Responses and streaming

stream = client.responses.create(
    model="llama-3.1-8b",
    input="Hello",
    max_output_tokens=512,
    stream=True,
)

for event in stream:
    if event.get("type") == "response.output_text.delta":
        print(event.get("delta", ""), end="")

print(stream.request_id)

Supported public routes

  • models.list()
  • models.retrieve(model)
  • responses.create()
  • chat.completions.create()
  • embeddings.create()
  • audio.speech.create()
  • audio.transcriptions.create()
  • images.generate()
  • voice.pipeline.create()

Text to speech

TTS deployments can expose named voices or Base/reference-audio voice cloning. Use RUNINFRA_TTS_VOICE when the deployment lists a voice or speaker. Use RUNINFRA_TTS_REF_AUDIO and RUNINFRA_TTS_REF_TEXT when the deployment expects reference-audio input.

voice = os.environ.get("RUNINFRA_TTS_VOICE", "").strip()
ref_audio = os.environ.get("RUNINFRA_TTS_REF_AUDIO", "").strip()
ref_text = os.environ.get("RUNINFRA_TTS_REF_TEXT", "").strip()

if voice:
    speech_voice = {"voice": voice}
elif ref_audio and ref_text:
    speech_voice = {
        "ref_audio": ref_audio,
        "ref_text": ref_text,
        "task_type": os.environ.get("RUNINFRA_TTS_TASK_TYPE", "Base").strip() or "Base",
    }
else:
    raise RuntimeError("Set RUNINFRA_TTS_VOICE, or RUNINFRA_TTS_REF_AUDIO and RUNINFRA_TTS_REF_TEXT.")

audio = client.audio.speech.create(
    model="your-tts-model-id",
    input="Hello from your optimized RunInfra endpoint.",
    **speech_voice,
)

Timeouts and retries

import os

api_key = os.environ.get("RUNINFRA_API_KEY")
if not api_key:
    raise RuntimeError("Set RUNINFRA_API_KEY before running this snippet.")

client = RunInfra(
    api_key=api_key,
    timeout_seconds=60,
    max_retries=2,
    retry_base_seconds=0.25,
)

The SDK retries transient transport failures and 408, 409, 429, 500, 502, 503, and 504 responses for safe GET requests. Charge-bearing POST inference requests retry only when you provide idempotency_key, and automatic POST retries are limited to non-streaming JSON calls whose gateway responses can be replayed safely. That covers responses.create(), non-streaming chat.completions.create(), embeddings.create(), and images.generate(). Streaming calls, binary TTS responses, and multipart ASR uploads are sent once even when you provide an idempotency key. The gateway still binds idempotency keys for TTS and ASR, so a manual retry with the same key will not run or charge a second inference after the first request settles. Automatic retries honor reasonable Retry-After values up to 60 seconds when the header is a plain integer second value or HTTP-date, then fall back to bounded exponential backoff. The SDK does not retry authentication errors, insufficient credits, or unsupported operations.

If the gateway successfully finishes a request but the response body is too large to replay from the idempotency cache, later calls with the same idempotency_key return idempotency_replay_unavailable without running or charging the inference again.

▶ _STUDY QUESTIONS_
**1)** Answer these questions from the RunInfra SDK text:
(a) Which model is named in the streaming example?
(b) Which environment variable should be set when a TTS deployment lists a voice or speaker?
(c) What is timeout_seconds set to when the client is created?
**2)** Continue the RunInfra SDK text with what comes after its last paragraph.
The rows come from a different source than the RunInfra SDK text.

▶ _INFORMATION_
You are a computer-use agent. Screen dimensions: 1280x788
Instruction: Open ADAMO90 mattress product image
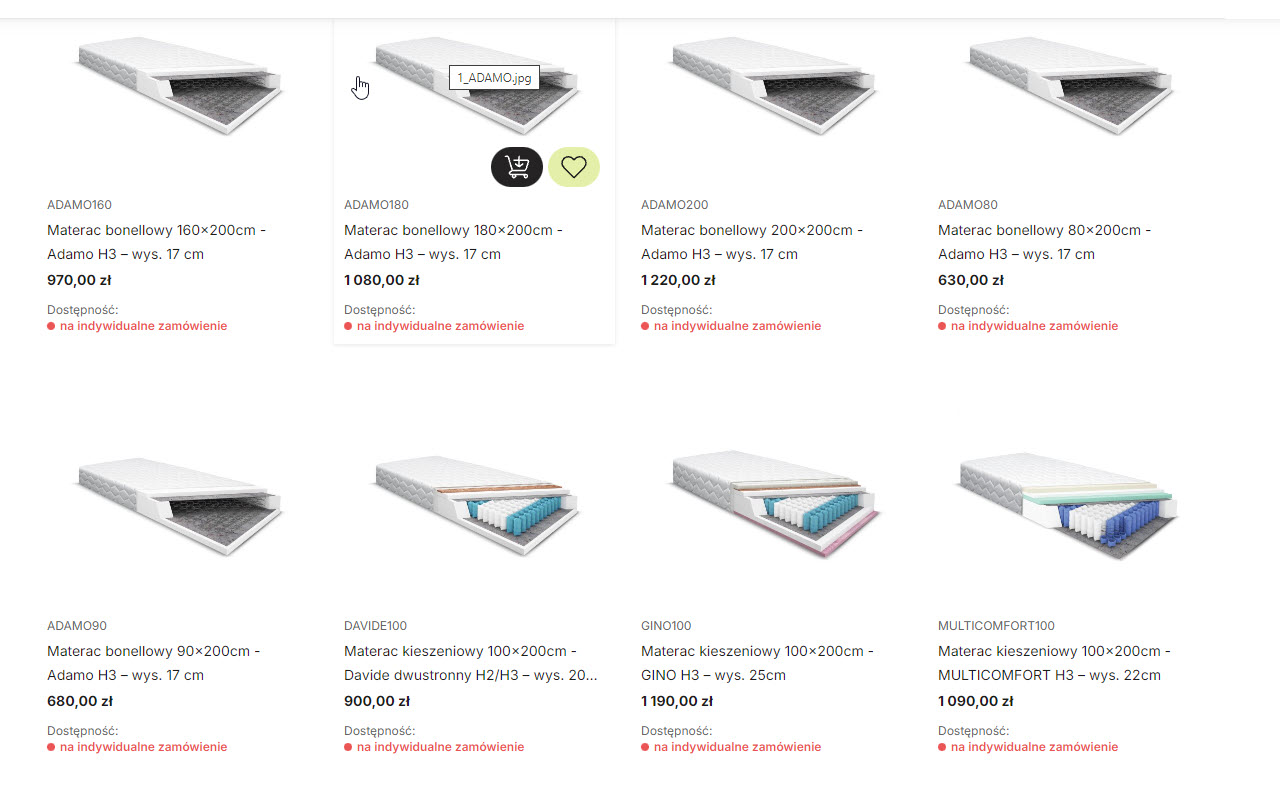click(180, 505)
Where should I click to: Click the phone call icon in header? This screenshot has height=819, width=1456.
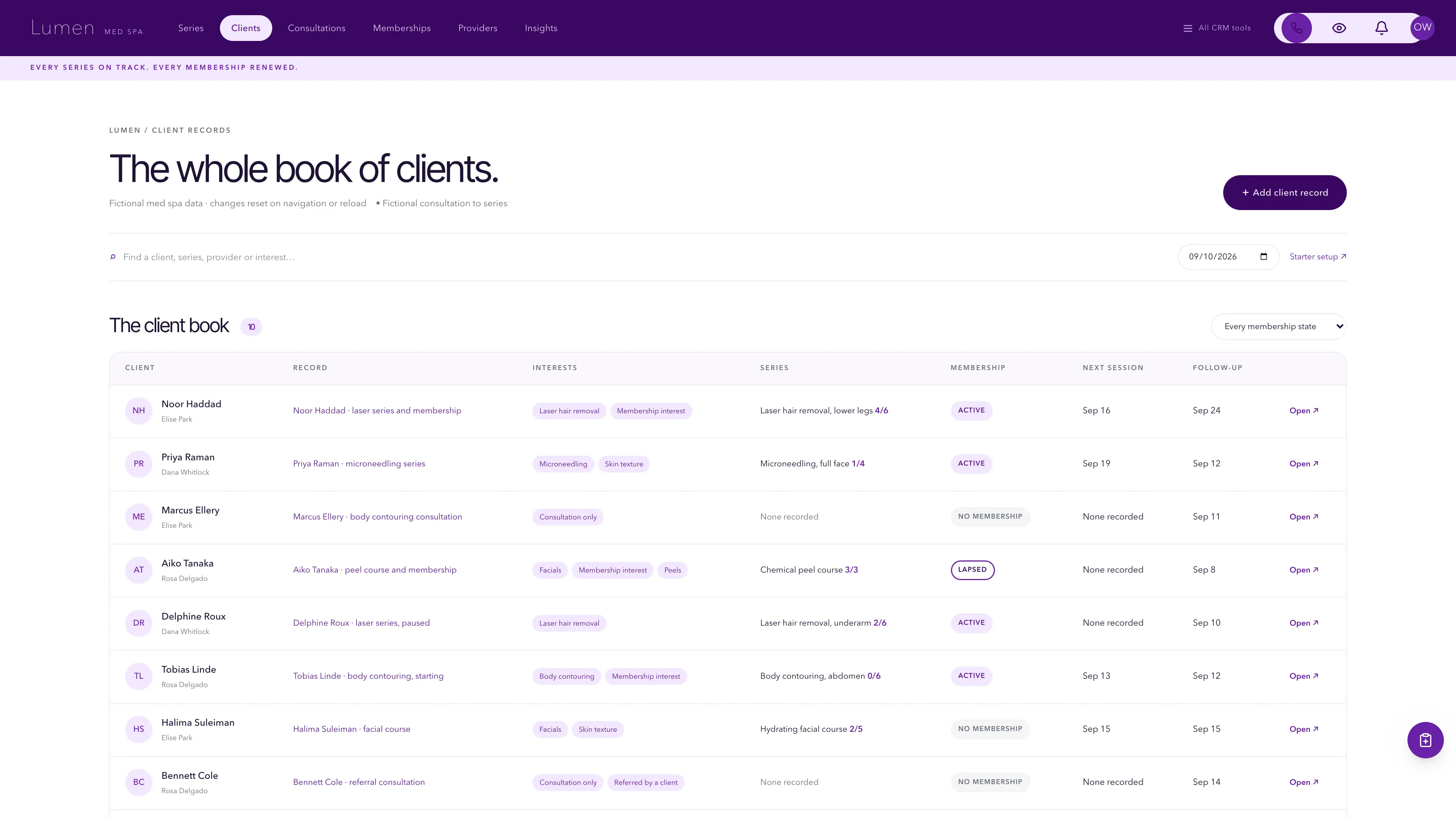(1297, 28)
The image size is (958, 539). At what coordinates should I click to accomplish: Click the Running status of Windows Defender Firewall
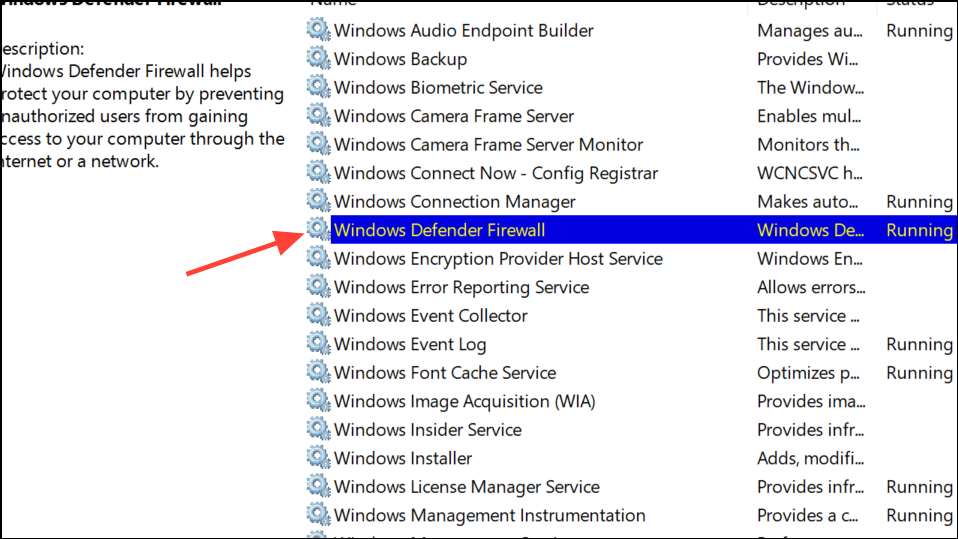pyautogui.click(x=919, y=230)
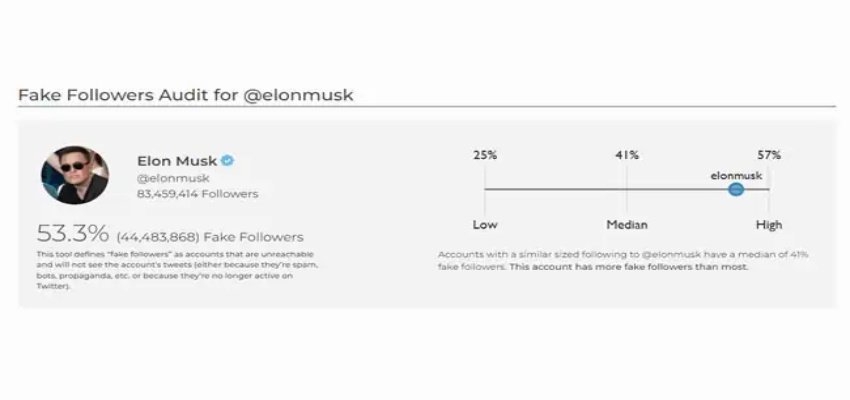Click the fake followers definition paragraph
The image size is (850, 400).
pos(177,270)
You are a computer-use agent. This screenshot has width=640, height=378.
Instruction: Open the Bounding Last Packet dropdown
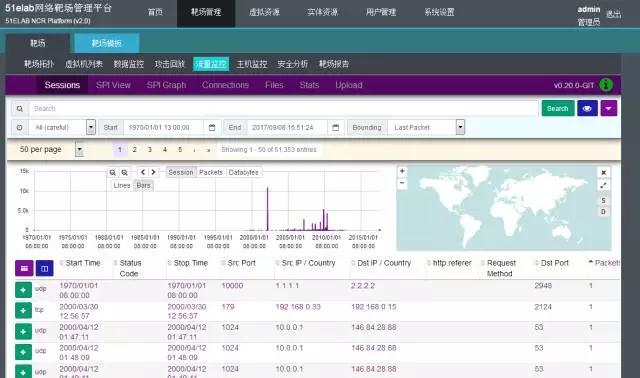pyautogui.click(x=426, y=127)
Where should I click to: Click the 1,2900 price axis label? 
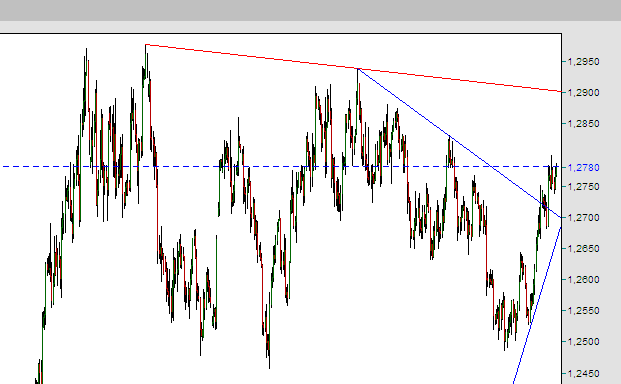pos(583,93)
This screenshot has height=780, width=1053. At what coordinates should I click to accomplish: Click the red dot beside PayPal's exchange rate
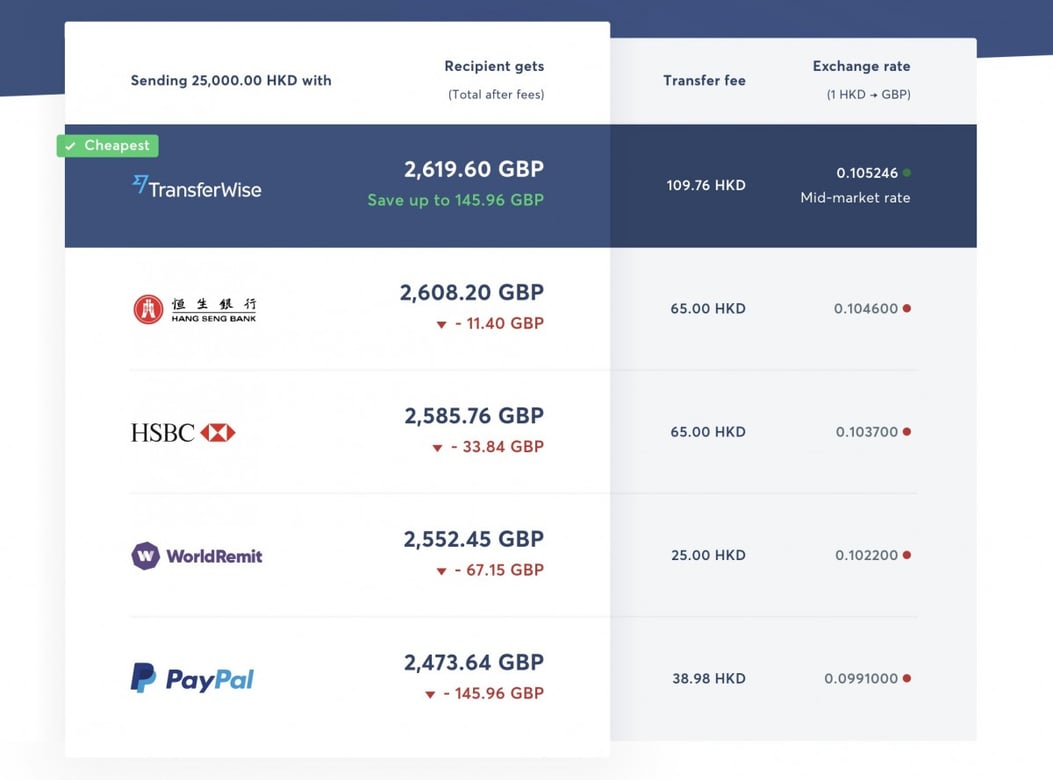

▶ _TASK-BY-TASK RESULTS_
**1)**
(a) llama-3.1-8b
(b) RUNINFRA_TTS_VOICE
(c) 60

**2)**
timeout_seconds must be positive, max_retries must be a non-negative integer, and retry_base_seconds must be non-negative. Unknown per-request option keys are rejected so typos do not silently disable idempotency, tracing, timeout, or retry behavior. Python request option aliases cannot be mixed; choose either snake_case or camelCase for a given option. Invalid values raise RunInfraError with type == "invalid_request_options" before any network request is sent.

Request validation

Required request fields are validated before any network request is sent. The model must be a non-blank string, chat messages must be a non-empty array, each chat message must be an object with a non-empty role, Responses input must be a non-empty string or array, Responses input array items must be objects, JSON request bodies must be serializable and contain only finite numbers, embedding input must be a non-empty string or array of non-empty strings, TTS input and image prompts must be non-empty strings, and ASR file must be bytes or bytearray. ASR multipart filenames, content types, and extra form field names and values are validated before the multipart body is built. Invalid request values raise RunInfraError with type == "invalid_request_options" and do not reach the gateway or billing path.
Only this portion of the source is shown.